If you want practical advice, then Ali has just provided you with a plan of action (thanks, Ali ) If you want an example, then lets use me, shall we?

As you know, I started this journey in June of 2002 so am now just about THREE years into it and have yet to reach goal . I was 265lbs. (same as your start) and you know the story...I went gangbusters and lost over 100lbs. in 14 months and then IT happened...c'mon, you know what I'm talking about. You're feeling great for having lost so much and know you're looking pretty darn good. You've still got a ways to go, but you feel you can relax a little, especially on weekends. Mind you, you're always conscious of what you're doing so you make up for it as best you can, but the "its so much fun to eat" mentality becomes more and more familiar, right?

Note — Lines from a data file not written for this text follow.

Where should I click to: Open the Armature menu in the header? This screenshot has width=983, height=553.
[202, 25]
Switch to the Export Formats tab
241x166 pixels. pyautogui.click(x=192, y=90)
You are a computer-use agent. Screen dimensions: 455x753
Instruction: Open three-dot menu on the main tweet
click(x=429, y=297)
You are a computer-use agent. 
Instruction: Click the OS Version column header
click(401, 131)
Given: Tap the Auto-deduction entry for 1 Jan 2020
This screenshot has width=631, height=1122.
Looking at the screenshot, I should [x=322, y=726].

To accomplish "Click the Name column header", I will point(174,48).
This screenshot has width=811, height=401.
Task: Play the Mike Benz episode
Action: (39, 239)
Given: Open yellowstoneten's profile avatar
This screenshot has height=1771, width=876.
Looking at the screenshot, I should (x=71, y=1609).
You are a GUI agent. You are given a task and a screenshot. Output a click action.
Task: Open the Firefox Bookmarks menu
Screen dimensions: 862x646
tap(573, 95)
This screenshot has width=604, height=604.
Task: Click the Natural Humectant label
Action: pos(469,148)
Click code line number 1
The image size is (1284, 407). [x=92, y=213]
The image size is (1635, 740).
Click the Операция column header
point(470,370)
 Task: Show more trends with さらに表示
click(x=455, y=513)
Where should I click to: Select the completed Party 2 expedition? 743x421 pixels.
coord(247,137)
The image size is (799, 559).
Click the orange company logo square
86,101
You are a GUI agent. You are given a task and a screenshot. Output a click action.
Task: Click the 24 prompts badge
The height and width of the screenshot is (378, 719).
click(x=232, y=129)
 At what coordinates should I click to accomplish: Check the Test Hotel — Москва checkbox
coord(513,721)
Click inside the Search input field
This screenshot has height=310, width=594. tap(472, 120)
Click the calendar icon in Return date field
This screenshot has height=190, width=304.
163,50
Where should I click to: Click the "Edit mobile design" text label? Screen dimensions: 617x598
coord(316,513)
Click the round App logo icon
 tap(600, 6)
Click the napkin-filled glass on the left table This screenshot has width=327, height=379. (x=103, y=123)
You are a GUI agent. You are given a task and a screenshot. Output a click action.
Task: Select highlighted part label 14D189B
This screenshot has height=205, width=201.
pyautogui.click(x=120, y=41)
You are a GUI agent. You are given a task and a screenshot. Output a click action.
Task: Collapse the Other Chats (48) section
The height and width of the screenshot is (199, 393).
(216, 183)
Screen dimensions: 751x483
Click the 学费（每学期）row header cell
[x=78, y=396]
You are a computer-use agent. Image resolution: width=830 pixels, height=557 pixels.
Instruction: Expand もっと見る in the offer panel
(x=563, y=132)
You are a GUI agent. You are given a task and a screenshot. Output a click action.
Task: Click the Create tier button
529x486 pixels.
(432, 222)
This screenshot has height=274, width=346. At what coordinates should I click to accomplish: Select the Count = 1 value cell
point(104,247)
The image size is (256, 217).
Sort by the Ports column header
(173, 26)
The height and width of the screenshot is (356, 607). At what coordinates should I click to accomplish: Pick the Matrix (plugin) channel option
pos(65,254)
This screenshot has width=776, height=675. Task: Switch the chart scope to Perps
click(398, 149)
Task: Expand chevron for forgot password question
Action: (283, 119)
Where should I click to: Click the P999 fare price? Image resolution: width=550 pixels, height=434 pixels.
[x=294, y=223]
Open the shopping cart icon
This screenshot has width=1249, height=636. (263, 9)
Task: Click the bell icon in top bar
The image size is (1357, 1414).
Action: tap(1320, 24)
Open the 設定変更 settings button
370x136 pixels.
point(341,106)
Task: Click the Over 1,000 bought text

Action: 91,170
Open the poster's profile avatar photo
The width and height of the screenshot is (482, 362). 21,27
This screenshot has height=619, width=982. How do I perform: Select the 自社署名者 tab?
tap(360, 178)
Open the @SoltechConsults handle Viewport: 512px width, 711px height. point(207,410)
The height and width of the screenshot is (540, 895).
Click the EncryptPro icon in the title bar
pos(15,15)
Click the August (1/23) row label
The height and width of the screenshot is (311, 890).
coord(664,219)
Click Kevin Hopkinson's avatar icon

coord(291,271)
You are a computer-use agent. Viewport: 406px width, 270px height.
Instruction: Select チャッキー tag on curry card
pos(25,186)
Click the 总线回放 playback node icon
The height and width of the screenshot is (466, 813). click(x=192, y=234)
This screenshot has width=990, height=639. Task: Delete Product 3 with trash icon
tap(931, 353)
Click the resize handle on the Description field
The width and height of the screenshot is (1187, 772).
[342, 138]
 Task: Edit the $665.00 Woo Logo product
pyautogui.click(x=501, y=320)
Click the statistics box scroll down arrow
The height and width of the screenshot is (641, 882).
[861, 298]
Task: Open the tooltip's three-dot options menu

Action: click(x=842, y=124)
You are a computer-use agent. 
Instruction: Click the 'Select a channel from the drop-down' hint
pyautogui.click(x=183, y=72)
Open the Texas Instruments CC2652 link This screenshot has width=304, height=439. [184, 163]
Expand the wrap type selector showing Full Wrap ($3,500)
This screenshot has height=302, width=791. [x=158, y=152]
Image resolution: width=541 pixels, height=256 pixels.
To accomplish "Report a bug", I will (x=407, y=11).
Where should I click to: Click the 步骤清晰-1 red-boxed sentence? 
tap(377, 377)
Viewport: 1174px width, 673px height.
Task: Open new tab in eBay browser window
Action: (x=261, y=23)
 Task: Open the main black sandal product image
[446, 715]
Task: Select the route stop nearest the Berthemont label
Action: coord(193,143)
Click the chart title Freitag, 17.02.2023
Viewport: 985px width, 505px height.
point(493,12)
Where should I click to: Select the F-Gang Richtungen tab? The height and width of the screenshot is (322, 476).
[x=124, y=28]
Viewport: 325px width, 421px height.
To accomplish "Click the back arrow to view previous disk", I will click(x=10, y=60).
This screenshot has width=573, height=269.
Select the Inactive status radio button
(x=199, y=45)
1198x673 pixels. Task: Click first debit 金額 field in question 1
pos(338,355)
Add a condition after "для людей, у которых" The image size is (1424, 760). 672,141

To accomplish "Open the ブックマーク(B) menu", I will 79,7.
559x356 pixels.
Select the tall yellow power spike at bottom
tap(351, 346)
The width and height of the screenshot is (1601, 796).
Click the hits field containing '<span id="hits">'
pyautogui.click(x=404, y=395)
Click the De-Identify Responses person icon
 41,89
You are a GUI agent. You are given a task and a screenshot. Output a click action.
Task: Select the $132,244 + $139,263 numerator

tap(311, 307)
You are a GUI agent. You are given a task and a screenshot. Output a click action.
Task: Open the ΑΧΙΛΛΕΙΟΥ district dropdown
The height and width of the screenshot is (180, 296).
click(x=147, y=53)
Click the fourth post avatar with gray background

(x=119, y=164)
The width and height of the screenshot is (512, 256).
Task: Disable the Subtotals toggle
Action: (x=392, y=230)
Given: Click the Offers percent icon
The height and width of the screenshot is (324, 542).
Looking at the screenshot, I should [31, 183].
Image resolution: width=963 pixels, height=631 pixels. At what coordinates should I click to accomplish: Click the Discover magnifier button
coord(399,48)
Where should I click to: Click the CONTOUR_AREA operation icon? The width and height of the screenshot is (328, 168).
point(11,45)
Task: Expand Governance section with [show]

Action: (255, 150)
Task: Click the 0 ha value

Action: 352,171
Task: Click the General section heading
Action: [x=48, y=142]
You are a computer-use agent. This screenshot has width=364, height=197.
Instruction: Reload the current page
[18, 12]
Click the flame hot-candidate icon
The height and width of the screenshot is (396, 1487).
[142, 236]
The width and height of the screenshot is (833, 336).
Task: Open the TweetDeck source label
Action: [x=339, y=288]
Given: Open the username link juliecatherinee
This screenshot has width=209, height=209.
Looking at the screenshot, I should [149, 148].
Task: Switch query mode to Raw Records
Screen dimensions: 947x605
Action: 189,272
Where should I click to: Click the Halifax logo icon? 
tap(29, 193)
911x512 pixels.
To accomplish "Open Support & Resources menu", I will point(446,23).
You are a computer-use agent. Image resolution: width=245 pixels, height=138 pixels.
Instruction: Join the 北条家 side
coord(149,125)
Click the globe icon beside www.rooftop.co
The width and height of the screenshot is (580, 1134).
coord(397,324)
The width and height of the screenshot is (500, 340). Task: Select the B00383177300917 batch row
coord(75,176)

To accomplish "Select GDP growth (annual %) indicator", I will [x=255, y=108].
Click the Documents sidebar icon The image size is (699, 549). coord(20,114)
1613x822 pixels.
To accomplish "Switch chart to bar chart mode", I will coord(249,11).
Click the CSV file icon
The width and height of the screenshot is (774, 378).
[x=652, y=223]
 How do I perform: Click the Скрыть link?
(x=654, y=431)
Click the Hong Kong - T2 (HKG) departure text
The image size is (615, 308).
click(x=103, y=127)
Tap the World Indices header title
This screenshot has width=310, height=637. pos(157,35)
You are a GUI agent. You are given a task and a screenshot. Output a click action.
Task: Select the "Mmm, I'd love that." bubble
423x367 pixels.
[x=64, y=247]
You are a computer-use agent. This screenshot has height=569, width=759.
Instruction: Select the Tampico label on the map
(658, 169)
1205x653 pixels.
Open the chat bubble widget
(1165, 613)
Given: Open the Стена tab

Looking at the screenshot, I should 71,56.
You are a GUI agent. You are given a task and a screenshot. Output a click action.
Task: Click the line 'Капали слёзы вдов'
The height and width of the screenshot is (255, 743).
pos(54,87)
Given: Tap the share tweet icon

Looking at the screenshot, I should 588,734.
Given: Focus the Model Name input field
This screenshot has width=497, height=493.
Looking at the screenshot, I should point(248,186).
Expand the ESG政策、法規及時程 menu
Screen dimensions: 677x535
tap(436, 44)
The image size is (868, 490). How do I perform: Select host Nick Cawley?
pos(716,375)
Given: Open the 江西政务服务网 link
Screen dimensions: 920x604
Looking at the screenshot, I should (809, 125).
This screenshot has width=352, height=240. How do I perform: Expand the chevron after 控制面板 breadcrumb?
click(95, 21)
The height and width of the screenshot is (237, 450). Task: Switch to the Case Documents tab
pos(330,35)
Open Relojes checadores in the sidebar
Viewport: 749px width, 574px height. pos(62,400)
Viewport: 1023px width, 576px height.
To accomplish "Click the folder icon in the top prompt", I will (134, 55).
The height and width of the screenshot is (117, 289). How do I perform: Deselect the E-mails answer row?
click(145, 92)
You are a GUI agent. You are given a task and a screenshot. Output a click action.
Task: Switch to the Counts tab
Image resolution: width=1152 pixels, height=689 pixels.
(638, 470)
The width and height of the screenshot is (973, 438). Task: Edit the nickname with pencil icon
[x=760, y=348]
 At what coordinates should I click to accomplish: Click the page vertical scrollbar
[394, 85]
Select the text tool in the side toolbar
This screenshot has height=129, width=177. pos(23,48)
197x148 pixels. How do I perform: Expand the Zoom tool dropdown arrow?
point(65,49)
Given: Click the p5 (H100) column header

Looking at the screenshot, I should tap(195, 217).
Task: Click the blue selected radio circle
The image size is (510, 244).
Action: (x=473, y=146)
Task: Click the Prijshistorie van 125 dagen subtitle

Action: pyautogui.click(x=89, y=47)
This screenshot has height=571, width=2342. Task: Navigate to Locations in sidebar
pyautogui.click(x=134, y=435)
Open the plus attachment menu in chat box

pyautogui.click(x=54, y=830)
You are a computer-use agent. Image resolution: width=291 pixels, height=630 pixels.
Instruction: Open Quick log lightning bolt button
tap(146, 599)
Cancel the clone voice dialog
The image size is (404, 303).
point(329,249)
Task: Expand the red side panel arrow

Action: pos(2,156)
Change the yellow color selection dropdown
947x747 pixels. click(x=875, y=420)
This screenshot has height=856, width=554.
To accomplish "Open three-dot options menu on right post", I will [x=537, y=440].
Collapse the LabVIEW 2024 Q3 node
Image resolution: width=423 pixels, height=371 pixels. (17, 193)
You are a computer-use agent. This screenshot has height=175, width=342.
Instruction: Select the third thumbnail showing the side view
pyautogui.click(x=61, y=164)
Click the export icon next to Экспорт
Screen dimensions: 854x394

So there I was, 18lbs. from goal, but becoming rather complacent. Oh yeah, I kept exercising and I was maintaining most weeks, but then, over a course of several months, the tiny weekly gains added up until I woke up one morning and had gained back over 25lbs.! Whoa nelly, okay, time to get back into the groove. Sure, I lost that weight (again) but it took longer than the first time and it was rather soul destroying knowing that had I not lost my way, that loss would have put me at goal.

So here I remain, almost three years into it and although I've accomplished a great deal (if I do say so myself ) I should have been at goal and maintaining by now (for at least a year). And yet I'm still hovering around 25lbs. from goal (there was that big Russia slip up also ).

So, my dear Jennifer, look at your situation. Do you want to be a human yo yo like Auntie Jill? I think not. Don't let it go as far as I allowed it. Have your treats, but don't let the fun eating get in the way of what you've worked so hard for, for what you deserve! I'm trying to learn from my mistakes and understand we'll always falter, after all, we're only human, but if we try hard enough we have to get it right eventually. You've done remarkably well and haven't even had a major slip up, but I see the possibility of it in your words ( mmm fooood fuuuuun) and its time to nip it in the butt (err, I mean bud). So, in my best medieval tone, I say: Get thyself to goal, girl. And stay there!!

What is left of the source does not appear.